The moment your child screams at you, talks back in a disrespectful manner, throws things around or slams the door – your self control disappears in a second! How can you be calm?! You worry sick for their safety, success in school, bullies, healthy nutrition, negative influences, how they behave online. You do your best to raise a healthy, successful adult and then you get back attitude as if you are your child’s worst enemy! In those moments, when kids push all the wrong buttons and all at the same time, you feel overwhelmed with emotions and good parenting seems like a dream that will never come true.
The following tips will help you understand how to develop good parenting skills, keep your calm and stay in control of your emotions when your kids are stressing you out:
– Keep the power in your hands. When kids misbehave, your first reaction is to resolve the situation by making them behave the way you think is right (i.e. you need them to stop fighting, stop yelling, hear you out etc). The problem with this is you focus on getting something you need from others instead of soothing your reactions. Once kids realize you need them to behave a certain way, they have power over you since they don’t have to do it. You start feeling out of control, stressed, angry and try to control even more; kids will fight back even more! Without even realizing it, in a few moments you have created a situation where everyone is acting out of anger and not out of thoughtfulness. This way the power struggle will never successfully end.
– Leave the battleground. One of basic rules of successful parenting is – never punish while angry. Take a deep breath, a few moments alone; listen to your favorite music, run on a treadmill or just lay on the bed in silence – anything that calms you down will do. Once you feel yourself again, you have the power to resolve the situation positively.
– Remind yourself why being calm is so important. Remember – calm creates calm. You’re an adult but it’s difficult even for you not to respond with stress and anger when someone is yelling at you. Kids know even less how to cope with emotions. Good parenting comes from being able to control yourself, your reactions and not allowing other people and situations to control you. The only way to do this is to stay calm.
– The only person you can control is you. Good parenting is about guidance, not control. Many parents are stressed because they feel responsible for everything their ckids do. You need to unload unnecessary pressure from yourself and realize your kids have their own personalities. You have to learn to respect they are individuals different from you. Controlling someone’s every move and decision – it’s impossible and ultimately wrong.
-Thought over emotion. Sane thinking and caring emotions are both necessary for good parenting. However, the one rule you shouldn’t ever doubt is – you will always create better solutions guided by thoughtfulness rather than emotions. Emotions are great indicators and very helpful for deeper insight into source of the problem, but they should be put aside while creating reasonable and productive solutions.

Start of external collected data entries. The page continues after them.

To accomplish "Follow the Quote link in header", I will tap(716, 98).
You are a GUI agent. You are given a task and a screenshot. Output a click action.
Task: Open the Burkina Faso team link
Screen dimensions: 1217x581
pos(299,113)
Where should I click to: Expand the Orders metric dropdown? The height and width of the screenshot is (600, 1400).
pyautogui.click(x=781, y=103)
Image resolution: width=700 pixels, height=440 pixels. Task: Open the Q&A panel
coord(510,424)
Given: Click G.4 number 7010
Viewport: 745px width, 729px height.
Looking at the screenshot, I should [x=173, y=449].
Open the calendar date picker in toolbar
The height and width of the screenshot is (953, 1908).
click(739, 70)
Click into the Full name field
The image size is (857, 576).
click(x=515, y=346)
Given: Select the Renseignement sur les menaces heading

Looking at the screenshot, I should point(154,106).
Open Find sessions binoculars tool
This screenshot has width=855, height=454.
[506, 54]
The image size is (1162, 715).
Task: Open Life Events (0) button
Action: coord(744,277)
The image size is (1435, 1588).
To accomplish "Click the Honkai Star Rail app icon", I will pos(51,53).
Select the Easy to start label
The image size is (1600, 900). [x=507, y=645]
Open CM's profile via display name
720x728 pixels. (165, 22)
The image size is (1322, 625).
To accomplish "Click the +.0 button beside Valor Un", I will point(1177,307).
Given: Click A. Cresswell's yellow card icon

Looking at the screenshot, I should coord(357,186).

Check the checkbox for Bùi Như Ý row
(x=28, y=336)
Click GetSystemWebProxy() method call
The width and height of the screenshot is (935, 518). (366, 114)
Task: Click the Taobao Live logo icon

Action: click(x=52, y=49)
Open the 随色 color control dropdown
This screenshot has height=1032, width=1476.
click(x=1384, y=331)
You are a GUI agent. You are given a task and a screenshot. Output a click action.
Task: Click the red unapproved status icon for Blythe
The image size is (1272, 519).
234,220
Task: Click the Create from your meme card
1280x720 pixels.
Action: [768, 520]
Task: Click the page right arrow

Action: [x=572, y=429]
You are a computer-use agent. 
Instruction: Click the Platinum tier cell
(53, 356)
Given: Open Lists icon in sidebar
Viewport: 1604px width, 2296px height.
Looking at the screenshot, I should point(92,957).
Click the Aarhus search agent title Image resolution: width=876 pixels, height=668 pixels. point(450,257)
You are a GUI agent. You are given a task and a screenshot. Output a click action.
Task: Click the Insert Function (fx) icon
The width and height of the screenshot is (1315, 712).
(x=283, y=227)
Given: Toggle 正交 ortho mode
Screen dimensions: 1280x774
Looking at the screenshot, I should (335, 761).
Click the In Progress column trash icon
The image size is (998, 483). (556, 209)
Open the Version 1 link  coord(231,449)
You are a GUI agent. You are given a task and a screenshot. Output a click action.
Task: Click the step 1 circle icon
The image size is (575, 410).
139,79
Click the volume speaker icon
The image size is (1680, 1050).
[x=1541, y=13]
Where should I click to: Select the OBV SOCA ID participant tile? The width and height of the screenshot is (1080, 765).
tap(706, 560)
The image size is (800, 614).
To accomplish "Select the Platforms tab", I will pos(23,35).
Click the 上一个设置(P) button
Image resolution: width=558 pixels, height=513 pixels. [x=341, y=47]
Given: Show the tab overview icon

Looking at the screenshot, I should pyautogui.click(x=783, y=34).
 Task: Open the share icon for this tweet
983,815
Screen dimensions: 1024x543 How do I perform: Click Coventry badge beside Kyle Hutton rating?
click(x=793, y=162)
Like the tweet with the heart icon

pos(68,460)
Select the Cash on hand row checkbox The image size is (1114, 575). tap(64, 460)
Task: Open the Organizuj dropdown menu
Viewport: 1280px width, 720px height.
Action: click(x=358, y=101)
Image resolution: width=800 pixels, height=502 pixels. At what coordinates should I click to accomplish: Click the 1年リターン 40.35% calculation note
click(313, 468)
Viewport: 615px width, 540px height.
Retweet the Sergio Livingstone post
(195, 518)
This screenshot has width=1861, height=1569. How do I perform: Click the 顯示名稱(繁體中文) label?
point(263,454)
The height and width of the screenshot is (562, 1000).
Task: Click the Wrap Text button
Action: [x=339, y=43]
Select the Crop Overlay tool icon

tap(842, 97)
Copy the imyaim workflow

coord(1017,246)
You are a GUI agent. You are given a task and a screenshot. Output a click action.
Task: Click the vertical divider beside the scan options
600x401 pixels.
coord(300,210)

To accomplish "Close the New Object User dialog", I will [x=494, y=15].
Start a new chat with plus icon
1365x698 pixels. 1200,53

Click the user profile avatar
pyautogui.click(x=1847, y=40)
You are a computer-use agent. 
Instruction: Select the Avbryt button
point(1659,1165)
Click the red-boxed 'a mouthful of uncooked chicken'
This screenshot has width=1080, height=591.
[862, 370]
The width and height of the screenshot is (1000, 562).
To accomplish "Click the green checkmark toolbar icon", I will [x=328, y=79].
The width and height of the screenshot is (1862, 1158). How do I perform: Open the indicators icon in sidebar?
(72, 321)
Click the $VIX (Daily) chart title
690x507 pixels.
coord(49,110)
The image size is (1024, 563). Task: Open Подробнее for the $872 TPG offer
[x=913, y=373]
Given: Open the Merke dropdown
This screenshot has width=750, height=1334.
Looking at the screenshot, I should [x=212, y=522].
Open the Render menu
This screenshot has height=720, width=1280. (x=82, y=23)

– Love yourself. The more you are happy and satisfied with yourself, the more you will project positive emotions toward others. Parents who deal with disrespectful children often get stuck in negative thinking, feeling they’ve failed as parents. Children will mirror parents’ anxiety and stress. Take your time to do things you like, pursue your hobbies and interests, spend time with your friends, sing, dance, laugh – replenish your spirit and do it often!